Aim of the exercise: Copy out the entire passage below on hierarchical motor control, word for word.

Exercise passage:
####################
A hierarchical optimization scheme proposed by Todorov et al. 2005 has the structure shown (from Todorov 2005). The low-level control provides plant control u(v,x) and abstracts and delivers information suited to the high-level control y(x). The high-level controller achieves an optimal feedback control by treating the low-level control and physical plant and an augmented plant through control v(y) which modified low-level control behavior u(v,x). The spinal frog will presumably exhibit u(0,x), or at least a static y(y) effect in this scheme.

New motor behaviors could thus be built in such a hierarchical control (1) using the augmented plant by gradual extensions derived from the prior low level basis of built-in motor primitives, or (2) by adding controls and new sets of task-dependent primitives using the other control options presented by the augmented plant. Indeed to build a repertoire that fully utilizes the possibilities of the anatomical motor apparatus may need both approaches, for the reasons described above. In such a scheme many ‘task-dependent primitives’ might be constructed in the higher centers of the hierarchy. It has been argued that in cortex/cerebellar/basal ganglia systems there may be many more such ‘task-dependent primitives’ than muscles. This matches very well with Hughling Jackson’s perspective. However, presumably, in early learning, using the low level basis will initially be simpler than identifying controls de-novo from within the potentially highly redundant circuitry and biomechanics.
####################
Provided data:

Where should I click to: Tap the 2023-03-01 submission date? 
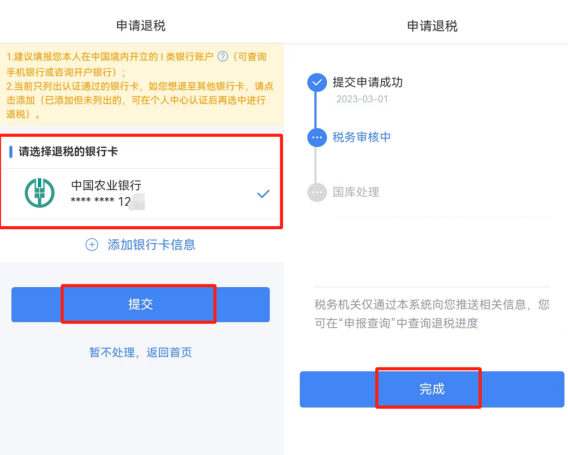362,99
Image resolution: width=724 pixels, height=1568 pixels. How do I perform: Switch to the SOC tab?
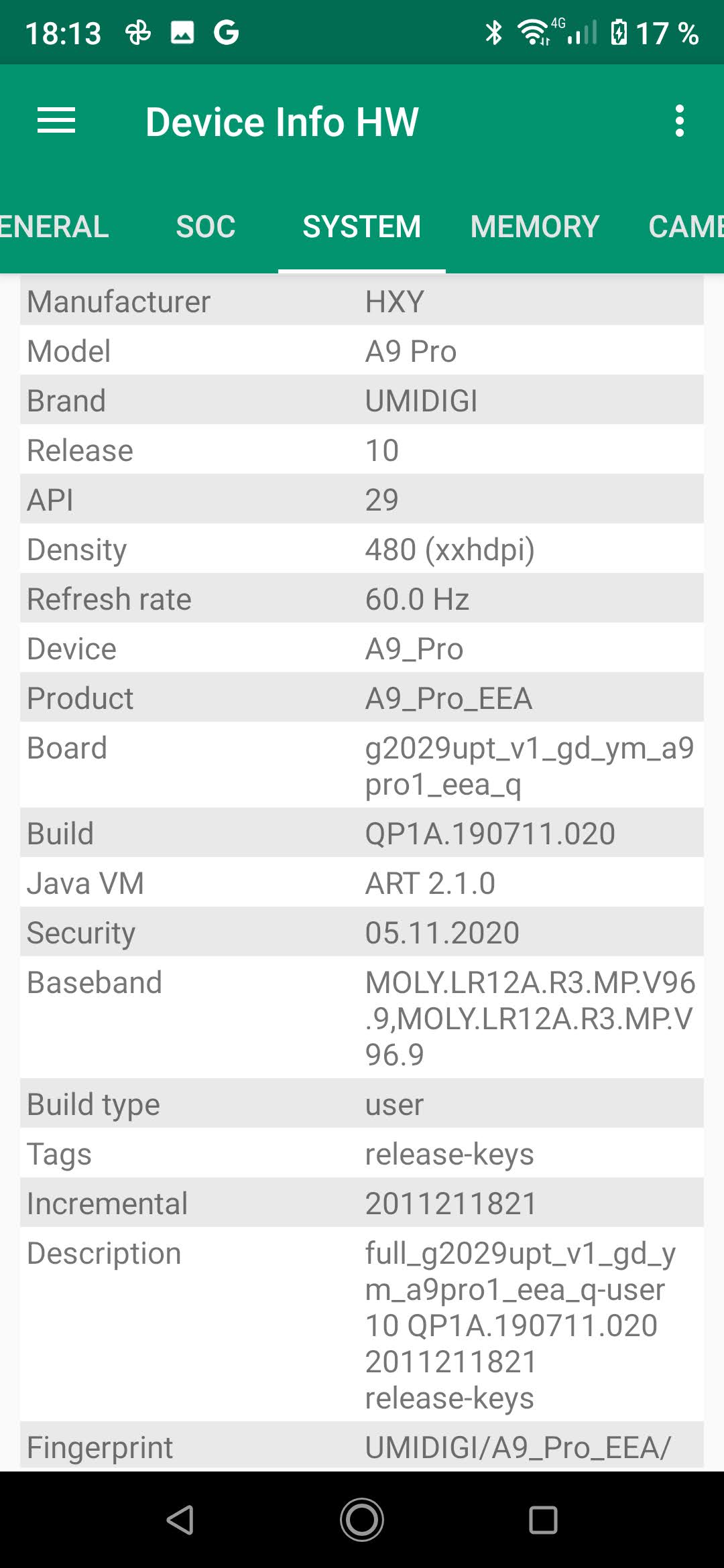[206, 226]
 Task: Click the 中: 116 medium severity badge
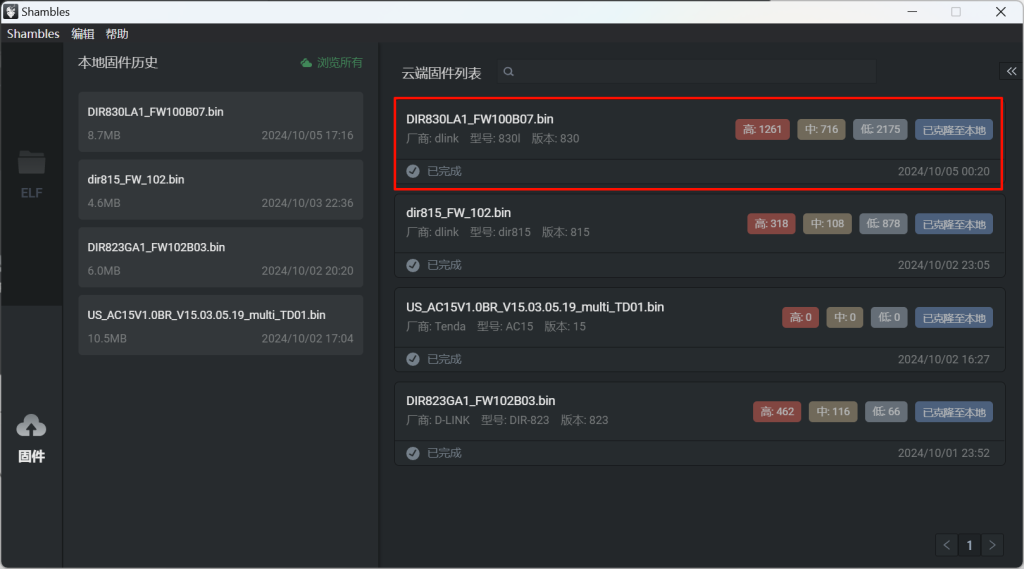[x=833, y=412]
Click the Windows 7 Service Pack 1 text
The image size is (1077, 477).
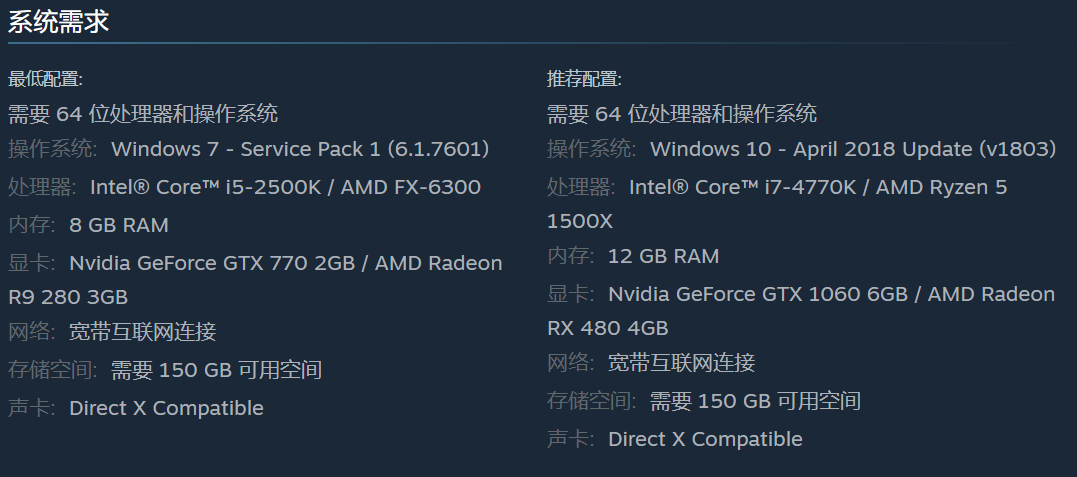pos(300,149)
####################
Completed exercise:
A hierarchical optimization scheme proposed by Todorov et al. 2005 has the structure shown (from Todorov 2005). The low-level control provides plant control u(v,x) and abstracts and delivers information suited to the high-level control y(x). The high-level controller achieves an optimal feedback control by treating the low-level control and physical plant and an augmented plant through control v(y) which modified low-level control behavior u(v,x). The spinal frog will presumably exhibit u(0,x), or at least a static y(y) effect in this scheme.

New motor behaviors could thus be built in such a hierarchical control (1) using the augmented plant by gradual extensions derived from the prior low level basis of built-in motor primitives, or (2) by adding controls and new sets of task-dependent primitives using the other control options presented by the augmented plant. Indeed to build a repertoire that fully utilizes the possibilities of the anatomical motor apparatus may need both approaches, for the reasons described above. In such a scheme many ‘task-dependent primitives’ might be constructed in the higher centers of the hierarchy. It has been argued that in cortex/cerebellar/basal ganglia systems there may be many more such ‘task-dependent primitives’ than muscles. This matches very well with Hughling Jackson’s perspective. However, presumably, in early learning, using the low level basis will initially be simpler than identifying controls de-novo from within the potentially highly redundant circuitry and biomechanics.